The three universal behavior patterns that emerge when talking about behavior in groups are competition, cooperation and accommodation, where in there is a temporary cessation or permanent termination of competitive interaction until there is an adjustment, such as a truce, a compromise, or toleration. What is missing in our culture, and certainly reflected in the business and corporate environment, is an acceptance of a scenario that that pleases both genders or at least penalizes them equally in compromise, continuing to make women a social minority in leadership despite their statistical majority in the general population. Tokenism on boards or in officer positions does not mean parity has been achieved, as Carly Fiorina suggested when saying womankind had won the battle of the sexes simply because she was appointed CEO of HP.

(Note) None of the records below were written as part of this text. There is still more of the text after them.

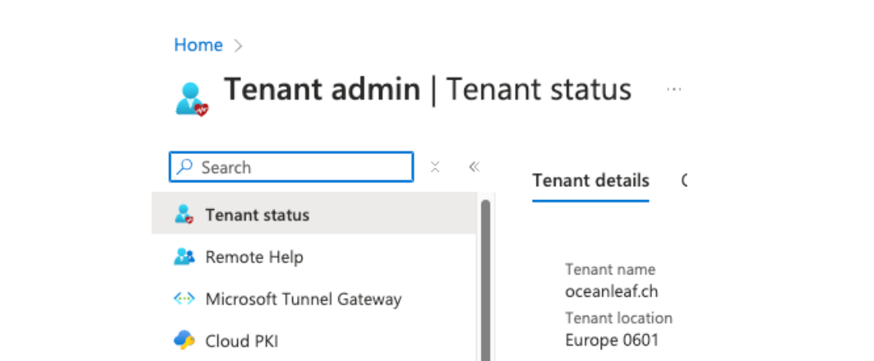Open the ellipsis more options menu
Viewport: 874px width, 361px height.
tap(673, 90)
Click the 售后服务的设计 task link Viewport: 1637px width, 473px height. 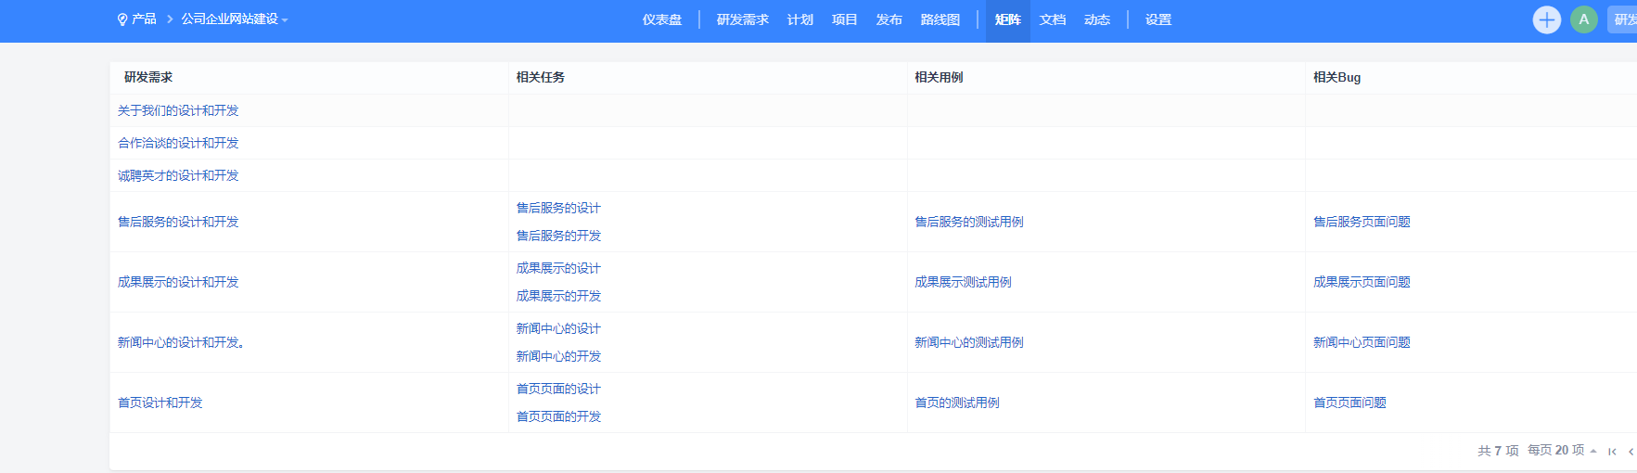(x=558, y=208)
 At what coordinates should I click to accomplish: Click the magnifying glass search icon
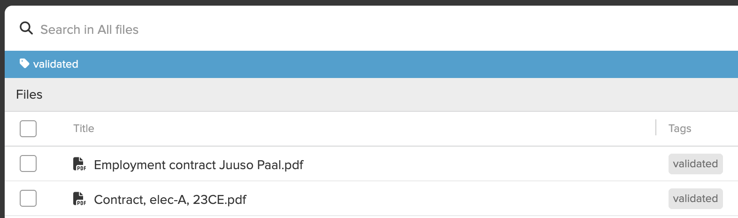click(x=26, y=29)
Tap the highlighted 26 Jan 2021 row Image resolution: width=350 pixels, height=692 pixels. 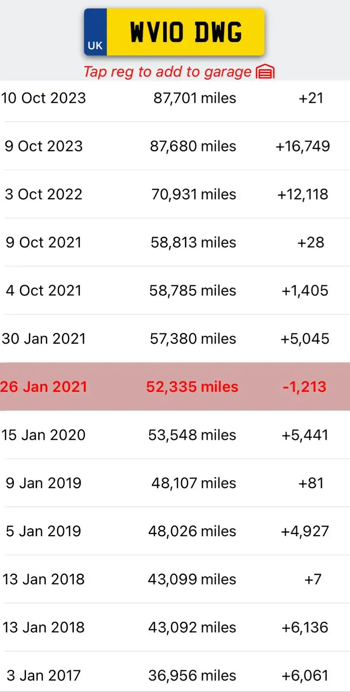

What’s interesting is if there ever were socio-biological reasons that drove the structures to favor men at work they no longer hold no longer hold. In other words the re is no sociological relationship to biological evolution when it comes to physical requirements in most jobs of the information age. So if it paid to be the biggest and the strongest physically when it came to hunting down live animals for food, this physical prowess is no longer required when hunting down and closing million dollar deals.
Change in this area will come as it always has in human history by two means, reinforcement and resocialization. We must continue to raise awareness. First, comes ourselves, then our significant others, and finally generalized others that may also benefit from change. In other words we must frame who men and women were, who we are now, who we ought to be instead, and who we can and will be.
Once we were hunter gatherers, then we became domesticators, and finally urban. The hunters were mobile in small groups, their technology was stone tools and weapons, matriliniage and patriliniage were of equal value and man flourished through reciprocity when a surplus was shared. Agriculturalism lead to greater trade and a stratified society, the technology was irrigation, plows and domesticated animals, and lineage became important to track and the entire family worked together, while.reciprocity grew into redistribution through trade centers. In the industrial age formal states ruled, with technology to convert energy and machinery to create goods. Factory work and child protection laws required a bi-lateral division of gender roles into who would do childcare at home and who would work at another location on the production line or in the office. The market became mechanized and sophisticated.
But now we must adapt and take advantage of the information age, defined by technology that allows people to connect anytime and anywhere, with a global economy that changes the dynamics of the domestic economy. Both men and women can work flexibly and untied to location, while the superstructure of worldwide business moves to project-and-skill matched contracting and services. The domestic life and the roles of parents have yet to change and settle into something more appropriate to the times. Directionality and development dictates topological requirements evolve toward a post industrial pattern.
Perhaps with heightened awareness we can move this more consciously toward a blend that improves flexibility in meeting the needs of working fathers and mothers and their children to the betterment of society long term.